В полку даже ходили стихи некоего Кованько, которые оканчивались таким куплетом:
– Любим мы прихвастнуть, – смеясь, заметил поручик Арнольди. – Надо сначала победить, а потом уже кричать!
– Ничего, Толстой, обязательно победим! – утверждал поручик Сухов.
В полдень граф Толстой въезжал в Москву. Споры спорами, но то, что увидел он, глубоко потрясло его. От прекрасного города, который он любил каждой клеточкой своей души, остались только груды развалин с торчащими трубами. Его очень угнетал тяжёлый трупный запах, стоявший в воздухе. Он соорудил на лице своеобразную маску, но понимал, что толку от неё мало. Неоднократные рвотные позывы останавливали его, но деться от этого смрада было некуда. Граф решил направить коня в центр, а именно к Кривому переулку, где находился его дом, надеясь, что, может быть, он сохранился.
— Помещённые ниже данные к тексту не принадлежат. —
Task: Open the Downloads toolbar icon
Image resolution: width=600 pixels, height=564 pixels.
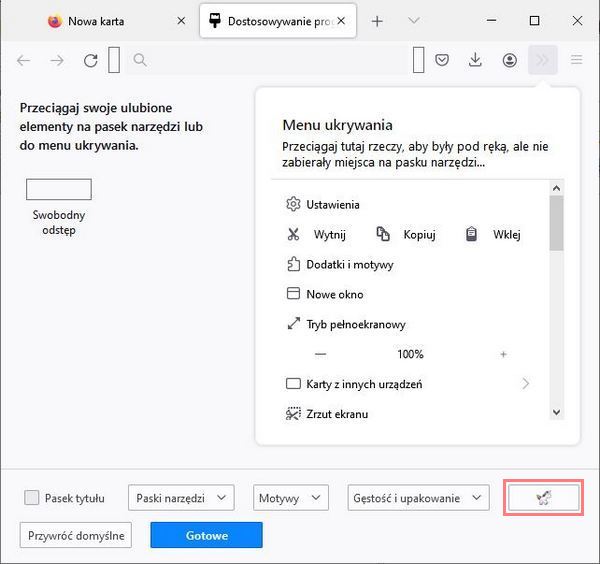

Конь Резвый продвигался очень медленно, боясь оскользнуться и свалиться в яму. Граф с трудом узнал знакомую улицу, увидел две почерневшие колонны и изразцы с маленьким купидоном, выпускающим стрелу, которым была украшена парадная зала. Какое это было прекрасное время, когда они с Туанетт, находясь в гостиной, беседовали о будущем. И не представляли, что оно будет таким суровым. Николай вспомнил весёлый эпизод, связанный с этим мальчиком со стрелой. В залу вбежала сестра Алина и, обратившись к брату, указывая на мальчика со стрелой, спросила, кто это. Толстой недоумённо посмотрел на сестру, не зная, что ответить. Она же, счастливая, что сумела подловить брата на незнании, язвительно заметила: «Фи, какой вы, Николя, неграмотный – это же божество любви Купидон!» – и, гордая, покинула залу.
«Господи, неужели это было?» – подумал он, сознавая, что это время уже не вернётся. Когда граф Николай проехал на Красную площадь, его воображение было поглощено несгоревшими домами, он слышал об этом, но, увидев обезображенного Ивана Великого без креста, буквально замер. «Как же так? – думал он. – Бонапарт – цивилизованный человек.
Он же не позволял себе глумиться над верой в Вене и Берлине, с Милане и Риме, а здесь он посмел обезглавить Ивана Великого, сорвал герб Москвы со здания Сената, орла с Никольских ворот. Почему?»
Снова в армии
От тяжёлого ранения князь Андрей Горчаков смог оправиться и окрепнуть только к концу 1812 года. Русская армия под руководством фельдмаршала Кутузова разгромила французскую армию и прогнала её за границы России.
«Многие, как и я, – писал ему старший брат, князь Алексей, – думали, что сия вой на окончена, но государь Александр Павлович жаждет покарать узурпатора и дойти до Парижа. Ради этой прихоти он без передышки бросает свою армию в новые сражения. Вы поймите, брат, меня правильно: разве мыслимо в одну минуту снова одеть, обуть и вооружить несколько тысяч человек? Это безумие чистой воды. Он меня завалил высочайшими повелениями и предписаниями, но я же не могу по мановению волшебной палочки выполнить их в одно мгновение. Нужно время, и немалое, чтобы решить эти сложные вопросы. Поэтому не удивляйся, что армия испытывает крайнюю нужду. К тому же император страшно не любит, чтобы ему говорили правду. Находиться во лжи и своих фантазиях намного интереснее и высказывать своё “фи”».
«Хорош гусь, – подумал князь Андрей, – повесил на него всех собак и даже своего верного пса, генерала Аракчеева, забрал с собой. А какой брат управляющий, когда он императором ограничен в своих возможностях?»
«Я советую тебе заехать в Москву и навестить генерал-губернатора графа Ростопчина, – продолжал в письме князь Алексей. – У него ты узнаешь последние новости. К тебе назначен адъютантом граф Толстой, сын Ильи Андреевича. У меня сейчас столько работы, что вздохнуть некогда».